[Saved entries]
###

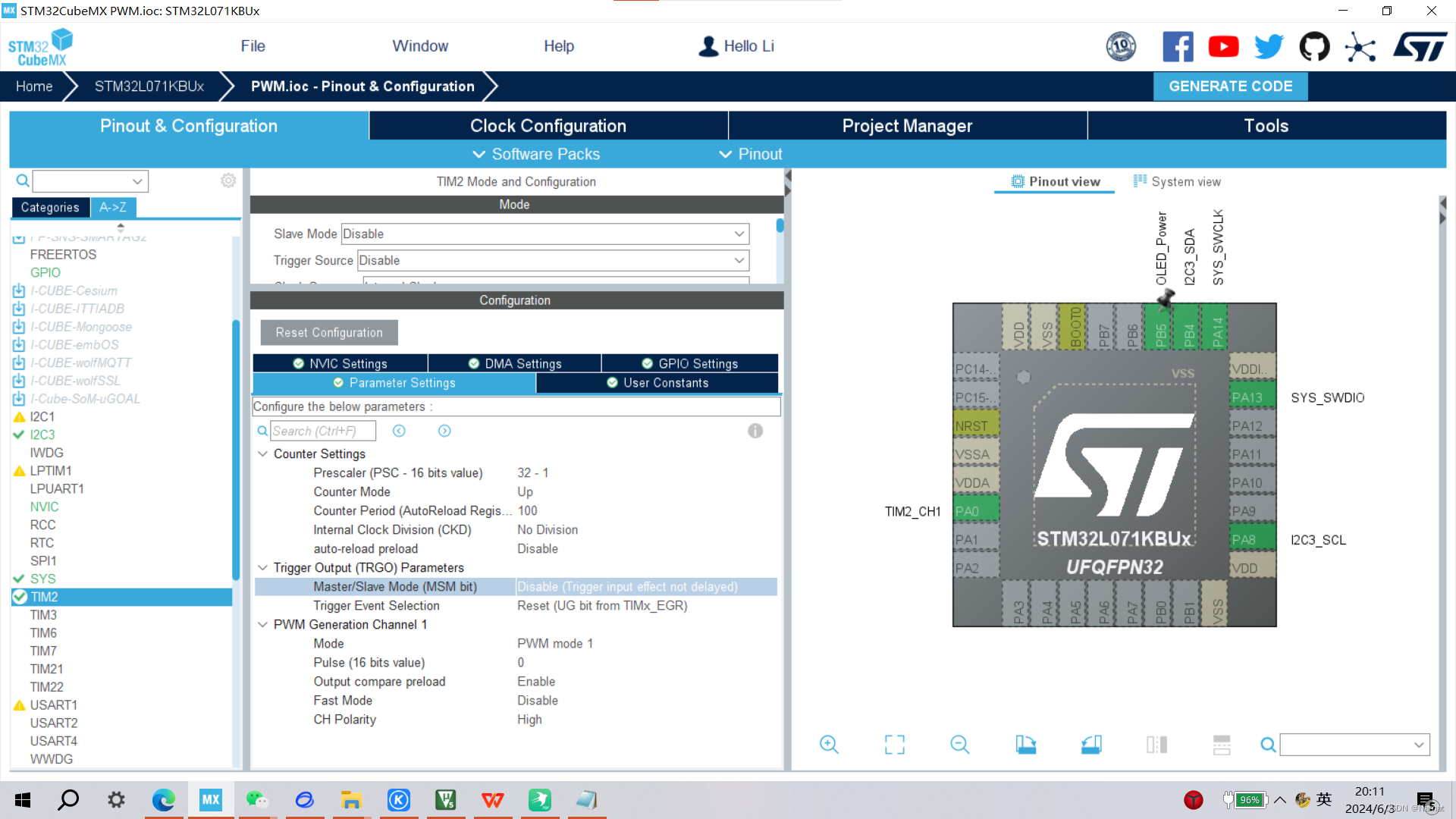Open the GitHub icon link
Viewport: 1456px width, 819px height.
pyautogui.click(x=1314, y=47)
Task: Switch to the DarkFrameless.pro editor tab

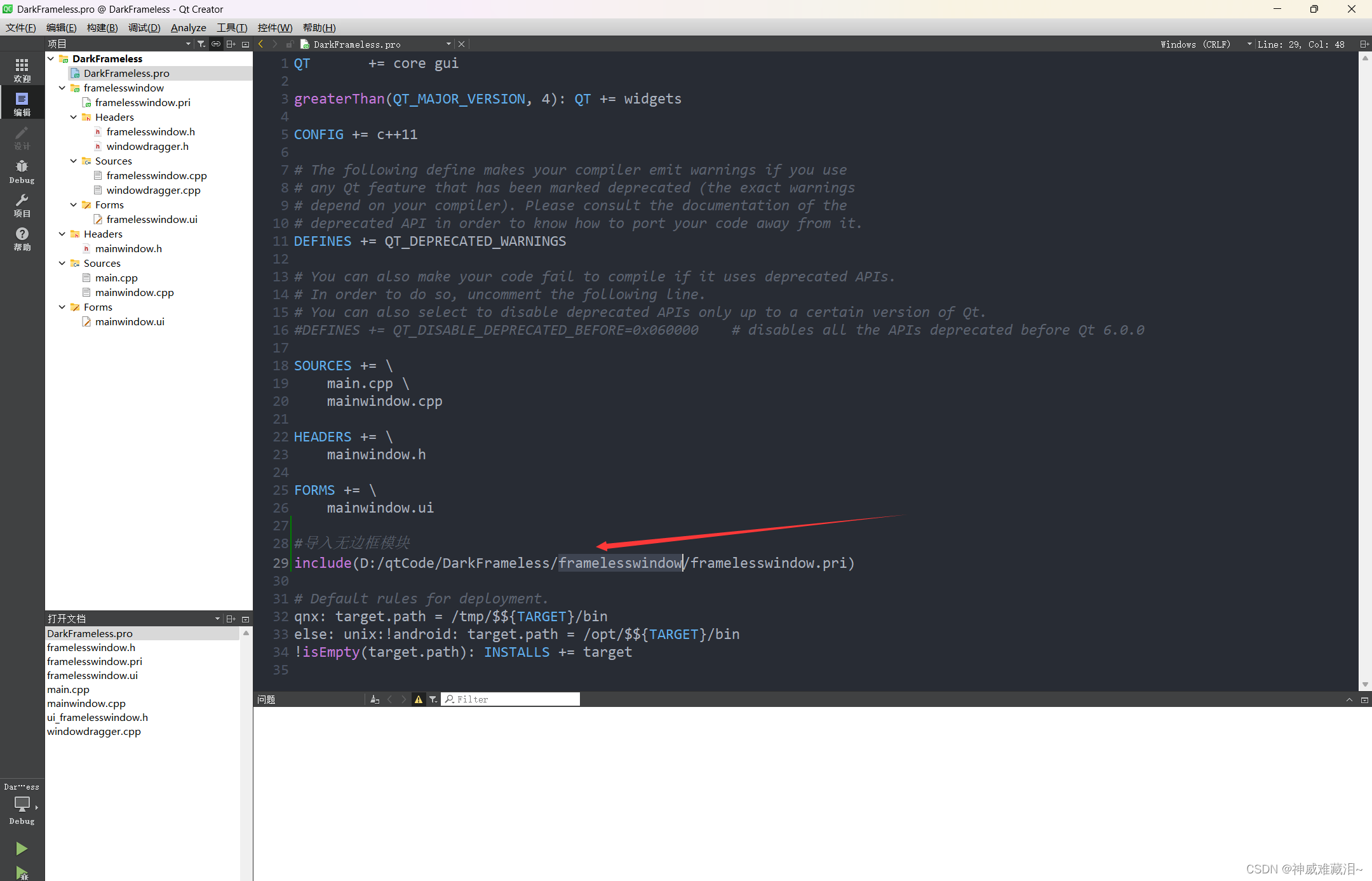Action: tap(356, 44)
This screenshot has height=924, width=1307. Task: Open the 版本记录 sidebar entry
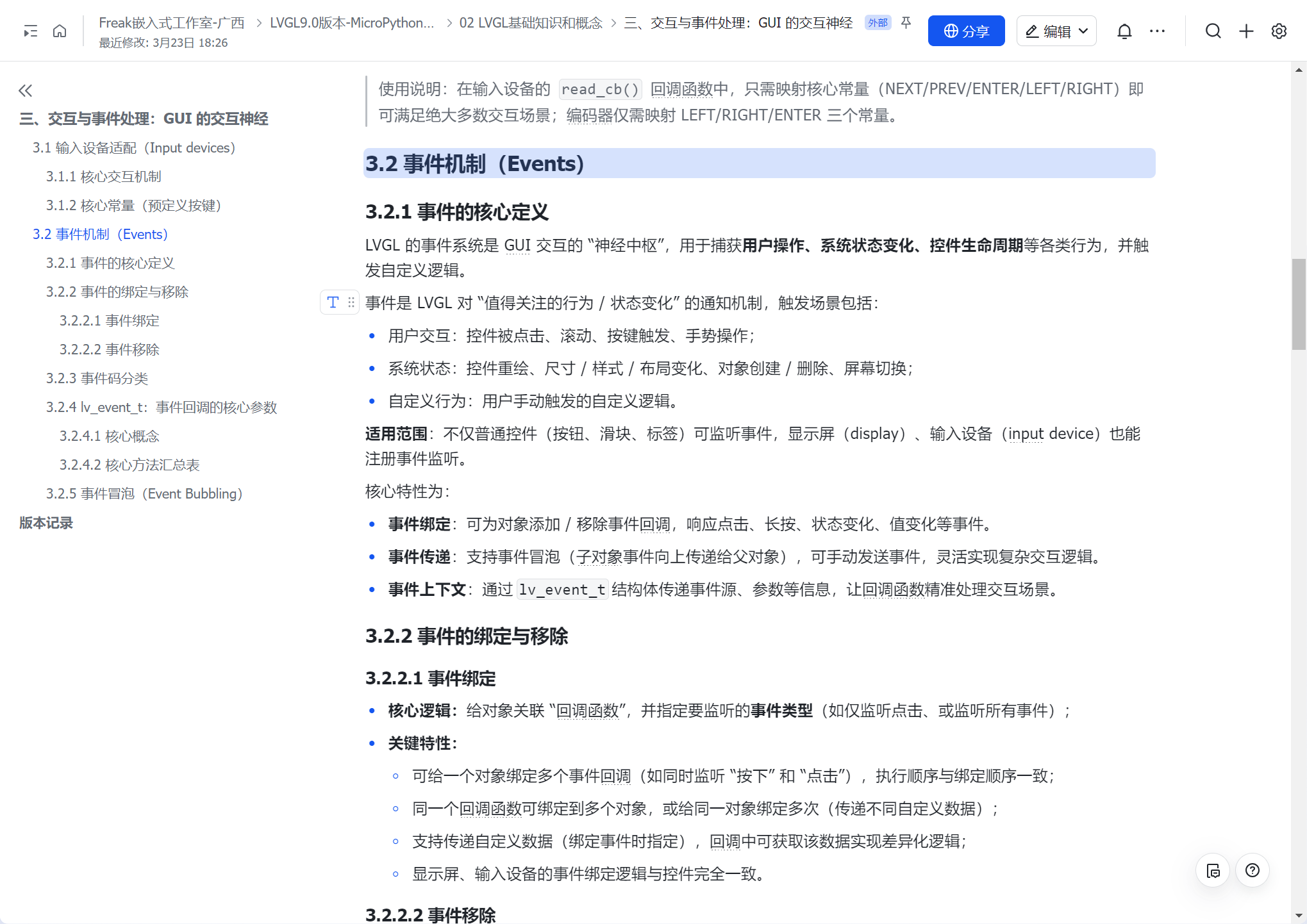(46, 523)
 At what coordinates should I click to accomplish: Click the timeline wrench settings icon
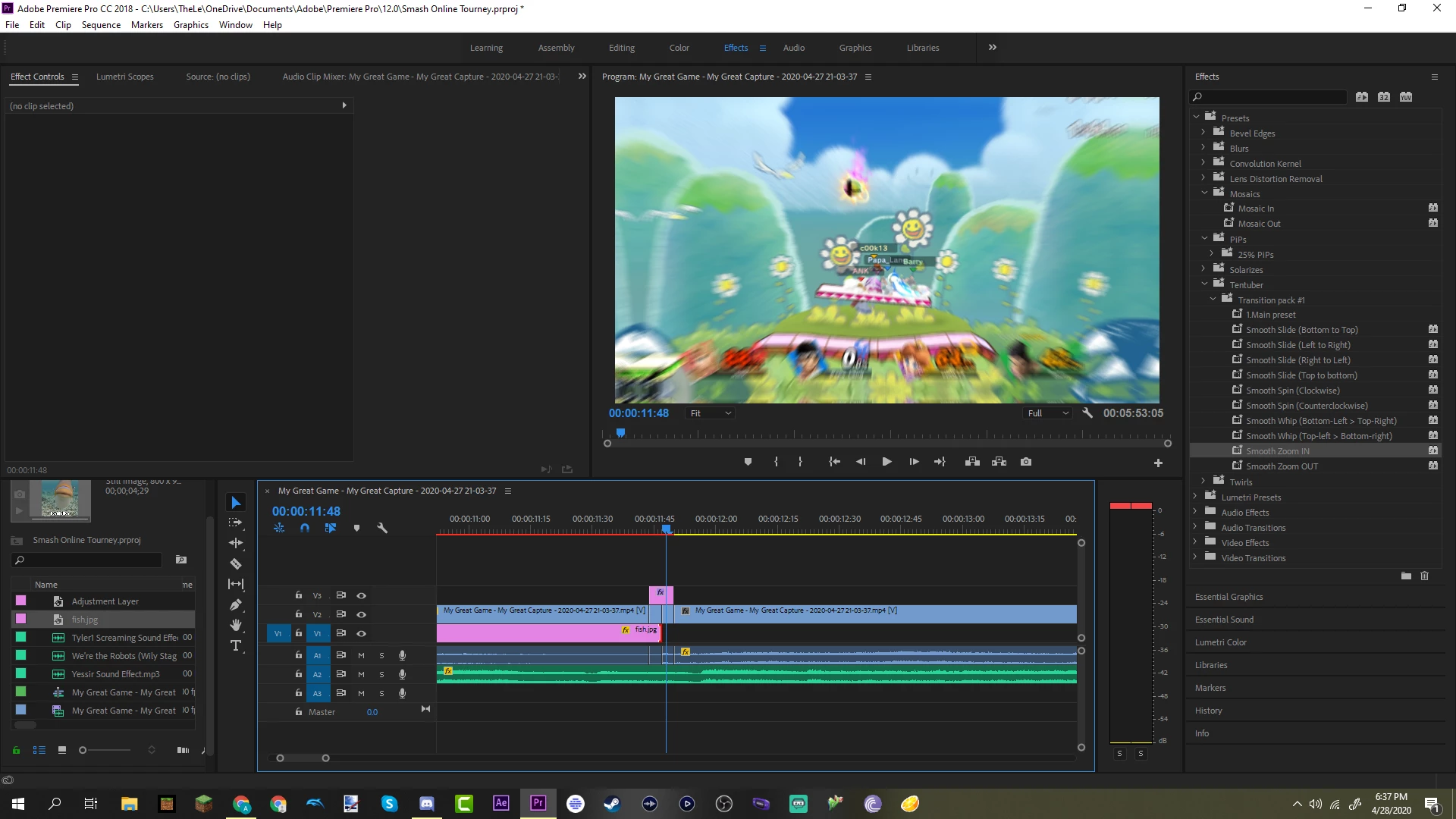click(382, 528)
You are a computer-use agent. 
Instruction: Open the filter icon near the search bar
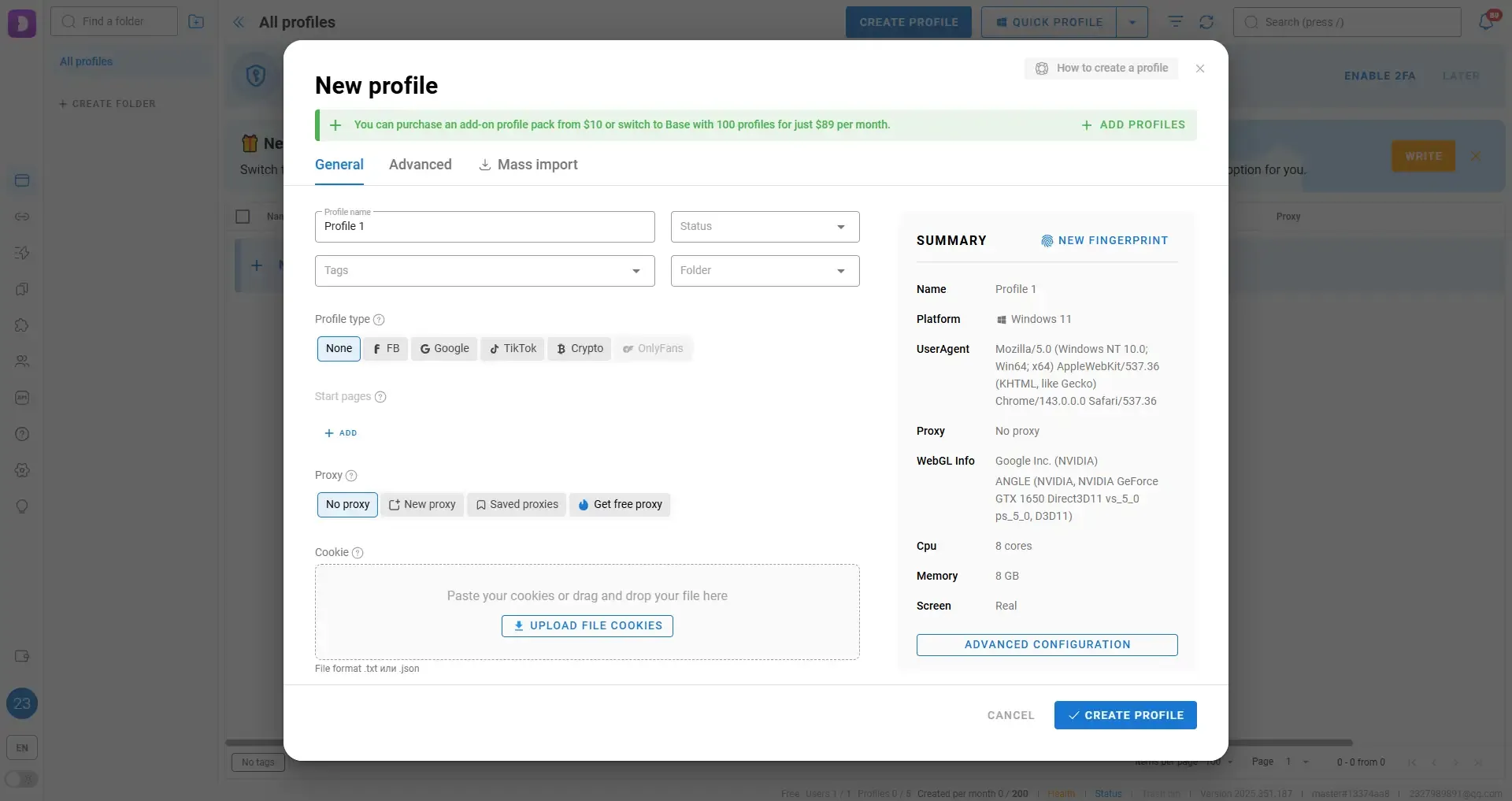click(1174, 21)
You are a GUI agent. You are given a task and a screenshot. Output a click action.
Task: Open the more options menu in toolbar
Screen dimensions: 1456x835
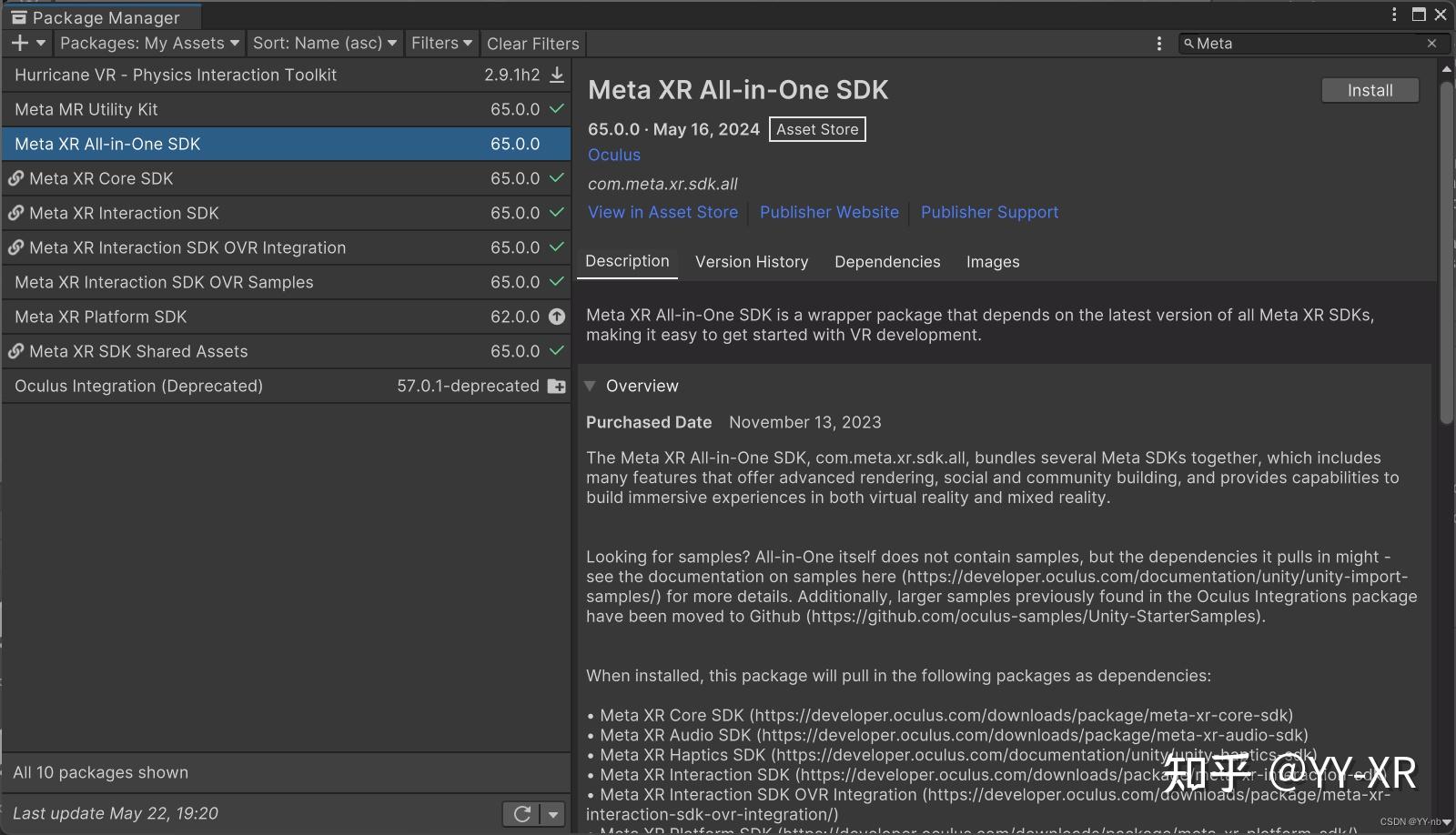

###

* **The task**
With pictures omitted, restate word for word every line above from the one containing "Task: Open the more options menu in toolbar" to the end of the entries.

* **Solution for this task**
Task: Open the more options menu in toolbar
Screen dimensions: 1456x835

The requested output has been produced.